【五木寛之×横田南嶺】人生の下りには下りの景色の味わいがある——「下山の思想」に学ぶ人生後半の生き方

数々のベストセラーを世に送り出してきた作家・五木寛之さん。禅の一道を歩み、弊誌でも「禅語に学ぶ」を連載している鎌倉円覚寺管長・横田南嶺さん。お二人が語り合う、人生100年時代に求められる生き方とは??

人生100年時代に必要な「下山の思想」

〈横田〉
五木さんを前に申し上げるのもなんですが、私もこの頃は、人生の下り坂に差しかかったことを実感することがあるんです。

〈五木〉
えっ、全然そういうふうには見えませんけれども(笑)。

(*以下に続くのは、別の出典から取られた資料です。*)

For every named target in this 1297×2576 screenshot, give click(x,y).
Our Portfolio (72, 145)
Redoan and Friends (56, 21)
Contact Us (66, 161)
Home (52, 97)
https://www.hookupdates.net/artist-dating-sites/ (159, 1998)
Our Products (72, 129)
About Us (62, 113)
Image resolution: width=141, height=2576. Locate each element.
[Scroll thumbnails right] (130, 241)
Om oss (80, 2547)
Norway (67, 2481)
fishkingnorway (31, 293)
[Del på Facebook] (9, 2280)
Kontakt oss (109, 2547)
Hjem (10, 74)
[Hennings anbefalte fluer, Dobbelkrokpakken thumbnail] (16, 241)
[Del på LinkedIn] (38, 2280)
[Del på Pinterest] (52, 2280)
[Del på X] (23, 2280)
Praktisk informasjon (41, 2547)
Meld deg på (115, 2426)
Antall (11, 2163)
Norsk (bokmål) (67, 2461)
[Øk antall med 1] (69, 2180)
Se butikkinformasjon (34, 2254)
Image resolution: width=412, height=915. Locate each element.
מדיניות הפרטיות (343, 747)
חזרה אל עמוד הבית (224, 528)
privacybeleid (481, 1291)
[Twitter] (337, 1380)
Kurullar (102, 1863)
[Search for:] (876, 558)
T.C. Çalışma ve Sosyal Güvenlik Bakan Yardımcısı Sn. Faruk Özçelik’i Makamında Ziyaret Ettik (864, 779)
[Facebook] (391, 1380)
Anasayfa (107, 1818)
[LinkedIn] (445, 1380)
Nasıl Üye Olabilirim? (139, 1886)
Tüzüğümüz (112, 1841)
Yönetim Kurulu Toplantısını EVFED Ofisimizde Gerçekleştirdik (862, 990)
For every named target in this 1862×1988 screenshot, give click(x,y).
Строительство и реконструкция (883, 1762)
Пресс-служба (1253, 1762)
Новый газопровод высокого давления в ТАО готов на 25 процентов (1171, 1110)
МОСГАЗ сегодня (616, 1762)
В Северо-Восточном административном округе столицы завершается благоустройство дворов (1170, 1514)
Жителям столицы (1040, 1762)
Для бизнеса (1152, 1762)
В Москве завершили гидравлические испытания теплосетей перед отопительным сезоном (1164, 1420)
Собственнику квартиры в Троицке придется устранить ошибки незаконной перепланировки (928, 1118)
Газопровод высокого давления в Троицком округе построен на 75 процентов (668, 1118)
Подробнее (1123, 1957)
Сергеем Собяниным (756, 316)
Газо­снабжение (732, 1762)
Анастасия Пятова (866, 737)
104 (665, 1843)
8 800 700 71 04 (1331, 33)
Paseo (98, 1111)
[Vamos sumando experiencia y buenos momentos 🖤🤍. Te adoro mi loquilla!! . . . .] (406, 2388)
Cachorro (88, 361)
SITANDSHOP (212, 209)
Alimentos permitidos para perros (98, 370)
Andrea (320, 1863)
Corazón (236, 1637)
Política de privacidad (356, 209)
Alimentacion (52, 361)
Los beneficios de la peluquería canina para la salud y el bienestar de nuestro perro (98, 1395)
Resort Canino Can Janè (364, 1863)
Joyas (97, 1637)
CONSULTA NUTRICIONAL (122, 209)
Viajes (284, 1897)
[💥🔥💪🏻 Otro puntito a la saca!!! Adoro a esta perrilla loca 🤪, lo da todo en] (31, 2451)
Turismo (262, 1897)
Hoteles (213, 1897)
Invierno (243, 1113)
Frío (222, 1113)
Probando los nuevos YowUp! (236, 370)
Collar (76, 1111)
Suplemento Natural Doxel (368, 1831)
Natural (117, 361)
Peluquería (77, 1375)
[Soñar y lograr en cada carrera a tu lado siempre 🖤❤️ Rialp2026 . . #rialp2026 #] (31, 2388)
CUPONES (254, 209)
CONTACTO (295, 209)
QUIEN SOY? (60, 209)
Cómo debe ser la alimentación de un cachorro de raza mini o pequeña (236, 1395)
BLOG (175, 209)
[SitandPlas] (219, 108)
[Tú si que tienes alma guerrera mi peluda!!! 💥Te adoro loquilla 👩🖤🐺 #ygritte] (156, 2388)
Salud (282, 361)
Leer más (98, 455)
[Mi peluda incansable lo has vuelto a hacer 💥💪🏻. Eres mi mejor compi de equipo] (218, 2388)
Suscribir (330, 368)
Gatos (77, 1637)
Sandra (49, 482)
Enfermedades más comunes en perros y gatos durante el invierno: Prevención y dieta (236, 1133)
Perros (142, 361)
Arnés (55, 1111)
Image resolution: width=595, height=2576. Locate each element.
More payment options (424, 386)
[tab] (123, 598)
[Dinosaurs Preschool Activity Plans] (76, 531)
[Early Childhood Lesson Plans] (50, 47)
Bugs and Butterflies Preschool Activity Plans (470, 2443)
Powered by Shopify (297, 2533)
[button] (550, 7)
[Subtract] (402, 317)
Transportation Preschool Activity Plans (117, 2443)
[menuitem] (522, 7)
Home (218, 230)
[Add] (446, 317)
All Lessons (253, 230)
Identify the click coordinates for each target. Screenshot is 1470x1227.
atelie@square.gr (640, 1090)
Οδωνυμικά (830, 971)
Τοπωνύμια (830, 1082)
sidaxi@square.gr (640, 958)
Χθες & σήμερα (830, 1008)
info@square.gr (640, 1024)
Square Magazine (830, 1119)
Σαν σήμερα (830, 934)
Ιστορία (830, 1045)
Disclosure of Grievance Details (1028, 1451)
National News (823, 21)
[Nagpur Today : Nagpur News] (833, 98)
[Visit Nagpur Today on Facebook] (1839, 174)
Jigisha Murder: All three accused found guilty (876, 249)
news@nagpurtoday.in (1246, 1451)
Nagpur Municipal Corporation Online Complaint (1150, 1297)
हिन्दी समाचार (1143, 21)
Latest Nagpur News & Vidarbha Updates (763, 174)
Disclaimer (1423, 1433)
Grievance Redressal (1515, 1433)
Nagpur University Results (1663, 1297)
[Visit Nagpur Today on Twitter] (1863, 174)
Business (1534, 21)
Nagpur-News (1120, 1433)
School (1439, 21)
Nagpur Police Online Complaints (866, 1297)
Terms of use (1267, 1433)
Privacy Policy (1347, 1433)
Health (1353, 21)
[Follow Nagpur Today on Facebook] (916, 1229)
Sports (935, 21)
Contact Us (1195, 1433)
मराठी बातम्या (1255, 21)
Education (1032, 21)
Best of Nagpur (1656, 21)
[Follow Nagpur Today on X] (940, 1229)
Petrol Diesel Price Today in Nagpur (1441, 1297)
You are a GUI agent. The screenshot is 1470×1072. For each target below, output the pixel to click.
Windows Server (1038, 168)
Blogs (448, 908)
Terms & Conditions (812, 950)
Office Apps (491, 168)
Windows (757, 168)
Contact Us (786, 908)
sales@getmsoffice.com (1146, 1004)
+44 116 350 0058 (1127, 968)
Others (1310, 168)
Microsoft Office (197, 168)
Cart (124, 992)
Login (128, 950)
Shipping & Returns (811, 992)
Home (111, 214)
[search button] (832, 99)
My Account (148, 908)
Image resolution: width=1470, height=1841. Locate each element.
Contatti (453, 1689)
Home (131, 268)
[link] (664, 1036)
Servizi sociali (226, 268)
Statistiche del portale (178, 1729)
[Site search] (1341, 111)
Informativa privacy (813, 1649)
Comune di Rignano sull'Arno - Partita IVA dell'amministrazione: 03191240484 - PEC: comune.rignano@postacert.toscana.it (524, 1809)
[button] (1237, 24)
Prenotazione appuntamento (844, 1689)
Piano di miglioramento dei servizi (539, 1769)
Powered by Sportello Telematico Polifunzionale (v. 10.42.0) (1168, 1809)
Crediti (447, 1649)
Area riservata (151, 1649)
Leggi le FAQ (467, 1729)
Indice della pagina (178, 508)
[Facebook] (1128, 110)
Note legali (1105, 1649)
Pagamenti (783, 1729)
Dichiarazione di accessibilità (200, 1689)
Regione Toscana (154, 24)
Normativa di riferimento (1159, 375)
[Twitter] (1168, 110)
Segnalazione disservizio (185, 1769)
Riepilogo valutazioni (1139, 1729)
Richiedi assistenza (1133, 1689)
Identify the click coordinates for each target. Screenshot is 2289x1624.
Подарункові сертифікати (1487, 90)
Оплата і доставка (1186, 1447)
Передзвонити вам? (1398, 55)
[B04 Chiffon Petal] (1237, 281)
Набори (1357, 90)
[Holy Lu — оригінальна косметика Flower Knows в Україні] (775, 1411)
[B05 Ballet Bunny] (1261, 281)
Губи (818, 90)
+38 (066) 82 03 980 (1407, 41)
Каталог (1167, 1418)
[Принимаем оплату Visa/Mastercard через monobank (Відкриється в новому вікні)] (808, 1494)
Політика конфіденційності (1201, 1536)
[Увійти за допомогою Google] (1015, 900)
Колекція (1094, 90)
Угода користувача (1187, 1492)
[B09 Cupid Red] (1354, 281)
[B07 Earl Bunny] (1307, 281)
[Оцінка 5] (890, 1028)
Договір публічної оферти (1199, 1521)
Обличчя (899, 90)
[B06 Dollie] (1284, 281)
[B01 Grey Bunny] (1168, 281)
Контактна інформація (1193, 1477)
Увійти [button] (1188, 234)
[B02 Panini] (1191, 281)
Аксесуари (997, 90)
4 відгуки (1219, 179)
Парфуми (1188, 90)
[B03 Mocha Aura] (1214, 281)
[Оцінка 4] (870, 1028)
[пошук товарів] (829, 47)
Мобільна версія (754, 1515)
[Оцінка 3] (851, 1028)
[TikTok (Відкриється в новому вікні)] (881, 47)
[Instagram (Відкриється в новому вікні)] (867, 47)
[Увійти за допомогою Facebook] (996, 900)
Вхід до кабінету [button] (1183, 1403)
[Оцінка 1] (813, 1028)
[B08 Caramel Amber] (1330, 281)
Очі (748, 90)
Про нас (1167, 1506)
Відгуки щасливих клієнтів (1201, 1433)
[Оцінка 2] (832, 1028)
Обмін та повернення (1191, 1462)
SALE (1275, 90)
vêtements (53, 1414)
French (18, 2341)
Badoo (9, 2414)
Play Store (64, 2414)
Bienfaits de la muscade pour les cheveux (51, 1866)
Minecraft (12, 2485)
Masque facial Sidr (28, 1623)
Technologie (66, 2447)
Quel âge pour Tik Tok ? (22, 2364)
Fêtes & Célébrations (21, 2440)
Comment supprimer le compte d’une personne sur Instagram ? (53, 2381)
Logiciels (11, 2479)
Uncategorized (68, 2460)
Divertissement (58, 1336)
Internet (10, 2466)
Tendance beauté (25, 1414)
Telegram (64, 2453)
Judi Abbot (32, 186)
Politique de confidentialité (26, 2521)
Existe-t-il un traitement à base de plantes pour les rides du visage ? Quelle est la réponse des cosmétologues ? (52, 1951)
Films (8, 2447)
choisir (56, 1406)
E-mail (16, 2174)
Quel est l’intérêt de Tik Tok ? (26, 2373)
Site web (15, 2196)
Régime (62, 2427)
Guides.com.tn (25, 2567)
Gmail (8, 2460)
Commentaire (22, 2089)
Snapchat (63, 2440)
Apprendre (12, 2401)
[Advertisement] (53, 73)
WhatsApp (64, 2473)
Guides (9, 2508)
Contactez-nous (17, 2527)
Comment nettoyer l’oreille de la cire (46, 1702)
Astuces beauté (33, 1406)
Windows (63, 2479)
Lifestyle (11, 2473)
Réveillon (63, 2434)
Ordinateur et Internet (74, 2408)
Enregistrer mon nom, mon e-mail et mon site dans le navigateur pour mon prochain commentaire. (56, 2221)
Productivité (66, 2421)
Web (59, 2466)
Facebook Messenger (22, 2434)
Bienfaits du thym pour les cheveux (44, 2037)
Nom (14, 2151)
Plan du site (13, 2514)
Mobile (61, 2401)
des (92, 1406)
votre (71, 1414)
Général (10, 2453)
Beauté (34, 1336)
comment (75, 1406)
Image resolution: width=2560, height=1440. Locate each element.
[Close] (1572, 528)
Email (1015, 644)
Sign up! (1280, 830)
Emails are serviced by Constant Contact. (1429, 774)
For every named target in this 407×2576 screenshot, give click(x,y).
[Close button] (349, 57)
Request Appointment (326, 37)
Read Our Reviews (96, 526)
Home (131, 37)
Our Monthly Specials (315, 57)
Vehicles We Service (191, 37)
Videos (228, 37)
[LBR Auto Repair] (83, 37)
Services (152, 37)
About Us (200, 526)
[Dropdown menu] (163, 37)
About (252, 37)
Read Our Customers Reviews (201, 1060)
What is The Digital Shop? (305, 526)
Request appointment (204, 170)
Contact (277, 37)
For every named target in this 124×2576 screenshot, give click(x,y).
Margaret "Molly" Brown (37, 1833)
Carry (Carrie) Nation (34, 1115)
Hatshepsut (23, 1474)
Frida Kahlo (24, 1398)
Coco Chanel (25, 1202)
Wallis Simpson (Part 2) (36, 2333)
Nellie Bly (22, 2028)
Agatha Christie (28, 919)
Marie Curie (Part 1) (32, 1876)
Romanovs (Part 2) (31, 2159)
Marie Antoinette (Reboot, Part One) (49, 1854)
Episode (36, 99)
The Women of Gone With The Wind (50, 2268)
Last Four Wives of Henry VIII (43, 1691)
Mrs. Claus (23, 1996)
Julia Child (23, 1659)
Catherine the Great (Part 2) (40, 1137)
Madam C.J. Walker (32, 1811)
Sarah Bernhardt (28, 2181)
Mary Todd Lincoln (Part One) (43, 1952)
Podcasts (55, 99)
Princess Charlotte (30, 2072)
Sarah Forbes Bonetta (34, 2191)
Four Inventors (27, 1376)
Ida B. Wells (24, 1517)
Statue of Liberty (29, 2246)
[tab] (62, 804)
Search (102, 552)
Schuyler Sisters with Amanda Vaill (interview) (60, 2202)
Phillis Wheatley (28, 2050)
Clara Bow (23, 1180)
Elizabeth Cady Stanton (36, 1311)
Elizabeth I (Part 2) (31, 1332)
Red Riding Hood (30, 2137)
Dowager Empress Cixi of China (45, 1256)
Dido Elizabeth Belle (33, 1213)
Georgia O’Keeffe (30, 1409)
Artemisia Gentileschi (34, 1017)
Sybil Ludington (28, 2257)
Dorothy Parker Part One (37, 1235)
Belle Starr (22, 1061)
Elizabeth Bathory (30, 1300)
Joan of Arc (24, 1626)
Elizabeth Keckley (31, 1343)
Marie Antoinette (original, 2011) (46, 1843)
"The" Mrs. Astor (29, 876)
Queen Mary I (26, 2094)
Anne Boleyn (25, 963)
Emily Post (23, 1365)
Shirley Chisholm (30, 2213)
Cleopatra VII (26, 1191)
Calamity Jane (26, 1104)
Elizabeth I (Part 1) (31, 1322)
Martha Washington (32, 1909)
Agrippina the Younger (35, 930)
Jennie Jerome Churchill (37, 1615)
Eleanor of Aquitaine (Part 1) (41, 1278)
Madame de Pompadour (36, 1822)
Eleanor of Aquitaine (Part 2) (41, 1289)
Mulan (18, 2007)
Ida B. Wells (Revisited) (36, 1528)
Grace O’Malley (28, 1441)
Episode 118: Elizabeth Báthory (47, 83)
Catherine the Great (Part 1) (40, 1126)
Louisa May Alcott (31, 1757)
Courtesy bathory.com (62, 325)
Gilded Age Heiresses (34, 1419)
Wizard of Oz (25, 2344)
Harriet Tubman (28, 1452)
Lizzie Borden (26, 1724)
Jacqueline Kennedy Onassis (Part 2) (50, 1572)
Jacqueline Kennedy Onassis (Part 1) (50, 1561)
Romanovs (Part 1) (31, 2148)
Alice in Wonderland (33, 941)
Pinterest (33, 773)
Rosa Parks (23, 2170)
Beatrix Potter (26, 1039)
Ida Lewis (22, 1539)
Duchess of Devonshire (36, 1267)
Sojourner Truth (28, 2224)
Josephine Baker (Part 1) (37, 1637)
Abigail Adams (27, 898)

失礼ですが、横田さんはいまおいくつなんですか。

〈横田〉
今年54になります。

〈五木〉
うーん、まさに人生の盛りじゃありませんか(笑)。

〈横田〉
とはいえ、道元禅師は53で亡くなっていますからね。
 
私はその道元禅師の、坐禅は安楽の法門であるという教えを拠り所に、これまで一所懸命坐禅に取り組んでまいりましたし、いまも20代の修行僧たちと一緒に坐っています。けれどもこの頃は、結構くたびれることもあるようになりました。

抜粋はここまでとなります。